Recently I needed to know when certain websites were updated with specific text. I decided to utilize AWS Lambda to save on cost of hosting a server, and use Go because it’s fast, and also because it’s one of the supported languages on AWS Lambda. I am also using AWS SES to send me e-mail notifications when results are found.

Bellow I’ll be showing you how to compile the Go script, setup the AWS Lambda function, and configure a cron type job to run the script every hour.

First, clone the repo contains the script.

github.com/aaronvb/aws_lambda_go_scraper

$ git clone git@github.com:aaronvb/aws_lambda_go_scraper.git
$ cd aws_lambda_go_scraper

Then we’ll build the Go script and zip it up for AWS Lambda.

$ GOOS=linux GOARCH=amd64 go build -o main lambda_scraper.go
$ zip main.zip main

Create an AWS Lambda function with the Go runtime, and select or create a role that has access to AWS SES. We’ll be using AWS SES to send out the e-mail notification.

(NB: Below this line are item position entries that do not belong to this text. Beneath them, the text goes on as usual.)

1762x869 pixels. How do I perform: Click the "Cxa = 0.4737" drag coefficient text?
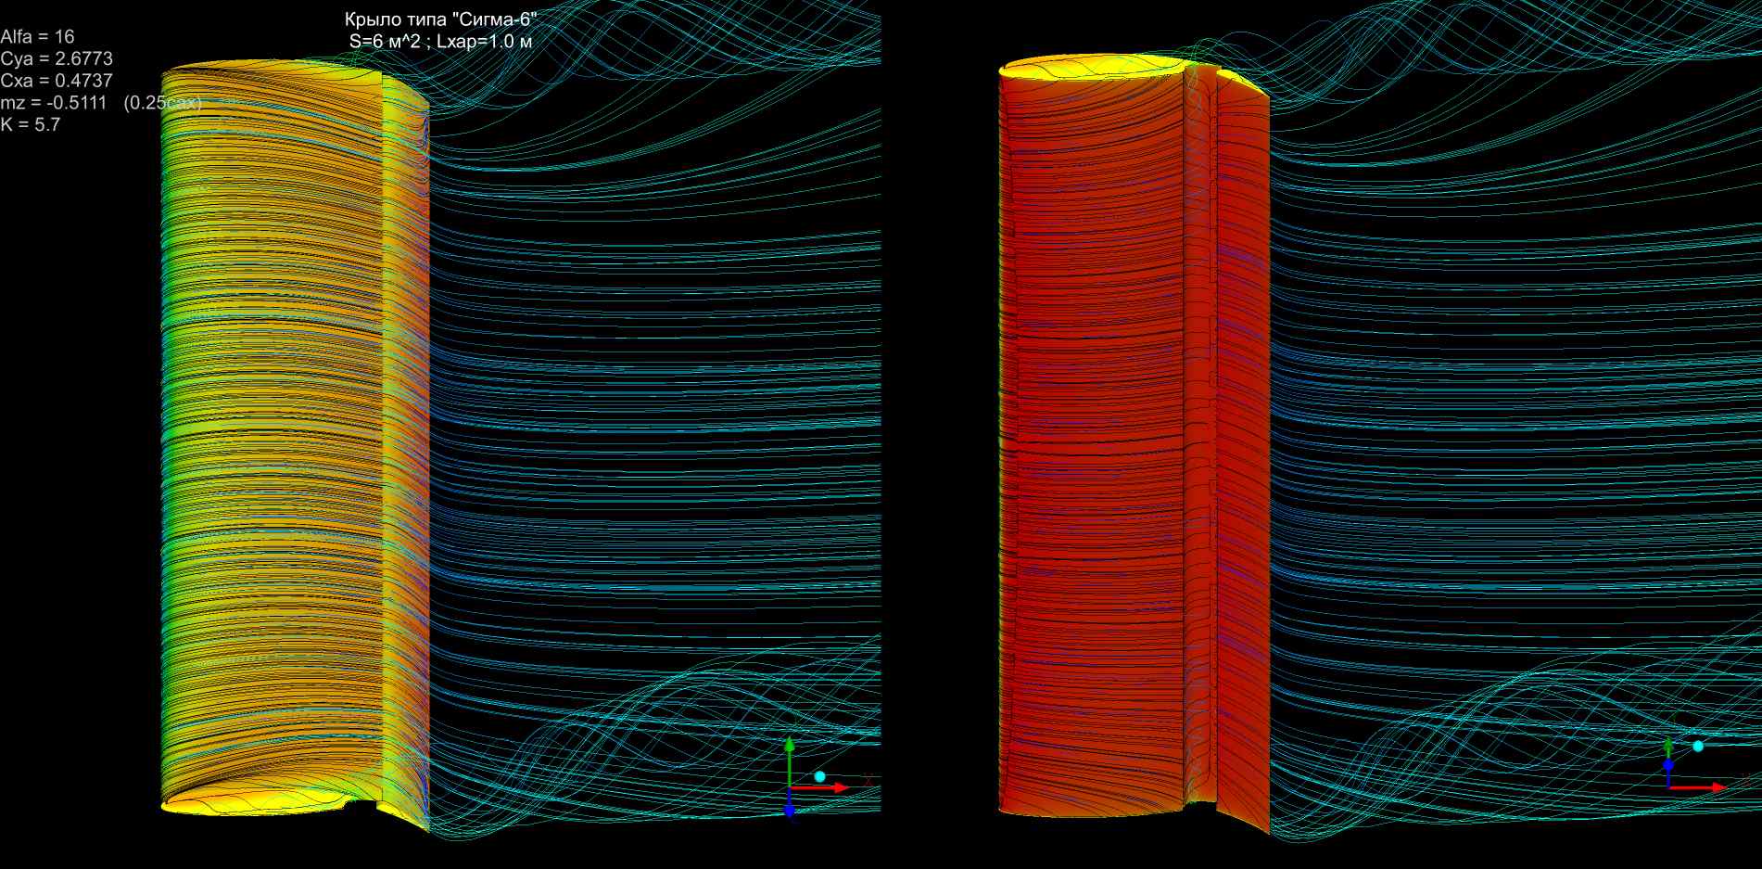click(x=57, y=81)
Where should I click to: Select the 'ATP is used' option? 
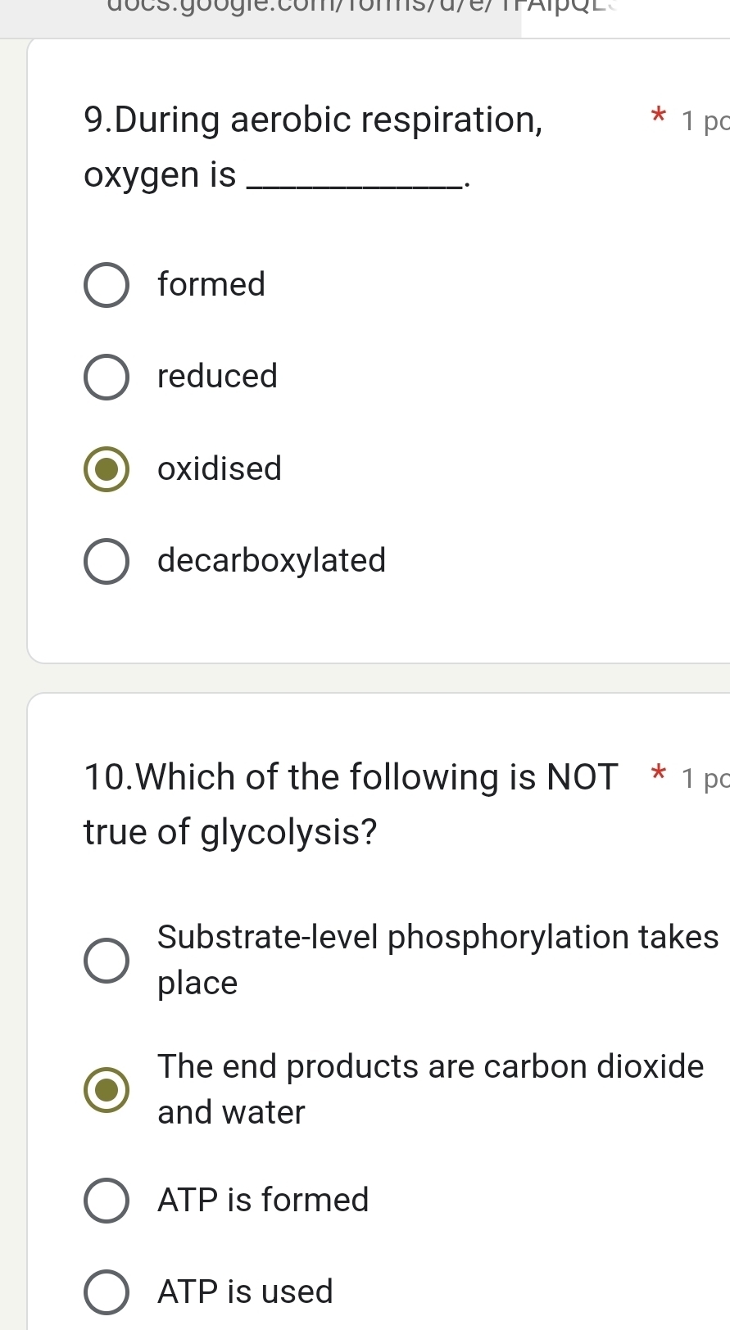coord(106,1292)
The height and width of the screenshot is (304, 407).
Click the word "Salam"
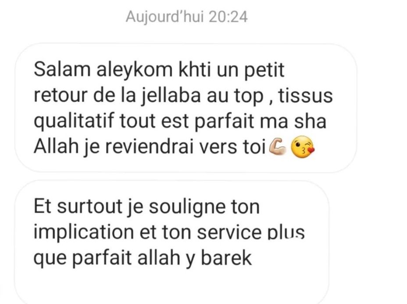(x=62, y=70)
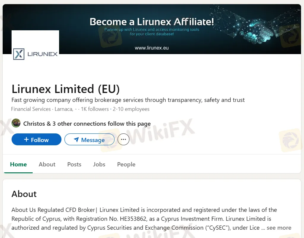Screen dimensions: 304x238
Task: Send a Message to Lirunex Limited
Action: (x=89, y=139)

Once the AWS Lambda function is created, upload the zip file and make sure the handler is set to main.

function

Next, create 3 environment variables: RECIPIENT will be the email which receives the notification, SENDER which will be the email address that sends the notification, and last SES_LOCATION which is the location of your SES(ie: us-west-2).

env_variables

Don’t forget to add the email address to SES and verify it so it can receive emails.

ses

Now we can create a test event. In the event data pass a JSON hash which has a key urls and a string value with the urls you want to scrape, separated by commas, and a key words, with a string value of comma separated words you wish to scrape.

Example:

{
  "urls": "https://aaronvb.com,https://aaronvb.com/articles/selection-sort-in-ruby.html",
  "words": "ruby,Hawaii,foobar"
}

test_event

Click the test button and you should receive a successful function execution with logs and an email.

test_action

The logs will contain the results, message ID from SES, and any errors while parsing or sending the email.

email_example

Success. The websites were scraped and my words were found!

Let’s Automate This

Now that the AWS Lambda function is working, it’s time to automate this and have it run every hour. We’ll pick different words because we know those exist. Let’s pretend we want to know when my personal website will be updated with the words “swift, java, and angular.”

For this we’ll be using AWS CloudWatch events. So let’s head over there and create a new events rule.

create_rule

First we set the schedule to a fixed rate of 1 hour. Next, choose the Lambda function we created earlier. And finally, the most important part, select Configure input > Constant (JSON text), and paste in the JSON with the data to send to our function (see code below).

{
  "urls": "https://aaronvb.com",
  "words": "swift,java,angular"
}

Once you fill that in, click Configure details to name the rule and then create it. We now have the script running every hour, scraping our website, searching for the text we provided, and alerting us when it finds it.